[Records from a data source]
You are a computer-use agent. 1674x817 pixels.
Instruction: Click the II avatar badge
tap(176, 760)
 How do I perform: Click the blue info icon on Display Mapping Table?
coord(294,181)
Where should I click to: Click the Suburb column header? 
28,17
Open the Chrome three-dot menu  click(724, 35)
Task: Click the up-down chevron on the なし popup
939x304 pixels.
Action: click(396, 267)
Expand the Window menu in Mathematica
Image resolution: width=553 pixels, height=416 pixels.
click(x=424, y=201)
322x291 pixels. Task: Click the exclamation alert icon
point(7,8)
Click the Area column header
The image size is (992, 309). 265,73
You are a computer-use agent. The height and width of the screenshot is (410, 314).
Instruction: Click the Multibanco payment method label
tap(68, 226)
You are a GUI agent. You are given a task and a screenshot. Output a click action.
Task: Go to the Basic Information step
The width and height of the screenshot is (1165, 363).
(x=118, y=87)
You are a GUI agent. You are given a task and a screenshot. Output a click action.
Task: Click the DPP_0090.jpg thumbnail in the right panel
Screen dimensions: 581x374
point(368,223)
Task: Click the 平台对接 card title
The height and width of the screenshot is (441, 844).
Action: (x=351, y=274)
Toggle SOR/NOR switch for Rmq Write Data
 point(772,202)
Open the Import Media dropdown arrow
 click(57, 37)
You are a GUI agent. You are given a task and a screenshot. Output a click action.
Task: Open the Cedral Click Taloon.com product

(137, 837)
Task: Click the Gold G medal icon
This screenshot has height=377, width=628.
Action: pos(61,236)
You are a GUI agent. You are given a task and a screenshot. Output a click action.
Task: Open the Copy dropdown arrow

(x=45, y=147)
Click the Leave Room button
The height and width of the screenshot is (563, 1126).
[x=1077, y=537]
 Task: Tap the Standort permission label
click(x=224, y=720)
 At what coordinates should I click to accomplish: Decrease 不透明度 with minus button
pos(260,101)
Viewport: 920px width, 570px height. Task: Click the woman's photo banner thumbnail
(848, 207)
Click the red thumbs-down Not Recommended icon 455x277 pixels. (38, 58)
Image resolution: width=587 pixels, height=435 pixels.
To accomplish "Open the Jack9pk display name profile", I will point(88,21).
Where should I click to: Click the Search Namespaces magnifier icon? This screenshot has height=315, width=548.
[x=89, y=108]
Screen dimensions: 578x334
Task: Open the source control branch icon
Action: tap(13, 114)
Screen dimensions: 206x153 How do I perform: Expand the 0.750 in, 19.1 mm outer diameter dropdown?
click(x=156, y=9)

Exercise instructions:
Print from the line containing "The height and width of the screenshot is (563, 1126)." to the last line above, exactly as written.

Result of the task:
The height and width of the screenshot is (563, 1126).
[x=1077, y=537]
 Task: Tap the Standort permission label
click(x=224, y=720)
 At what coordinates should I click to accomplish: Decrease 不透明度 with minus button
pos(260,101)
Viewport: 920px width, 570px height. Task: Click the woman's photo banner thumbnail
(848, 207)
Click the red thumbs-down Not Recommended icon 455x277 pixels. (38, 58)
Image resolution: width=587 pixels, height=435 pixels.
To accomplish "Open the Jack9pk display name profile", I will point(88,21).
Where should I click to: Click the Search Namespaces magnifier icon? This screenshot has height=315, width=548.
[x=89, y=108]
Screen dimensions: 578x334
Task: Open the source control branch icon
Action: tap(13, 114)
Screen dimensions: 206x153 How do I perform: Expand the 0.750 in, 19.1 mm outer diameter dropdown?
click(x=156, y=9)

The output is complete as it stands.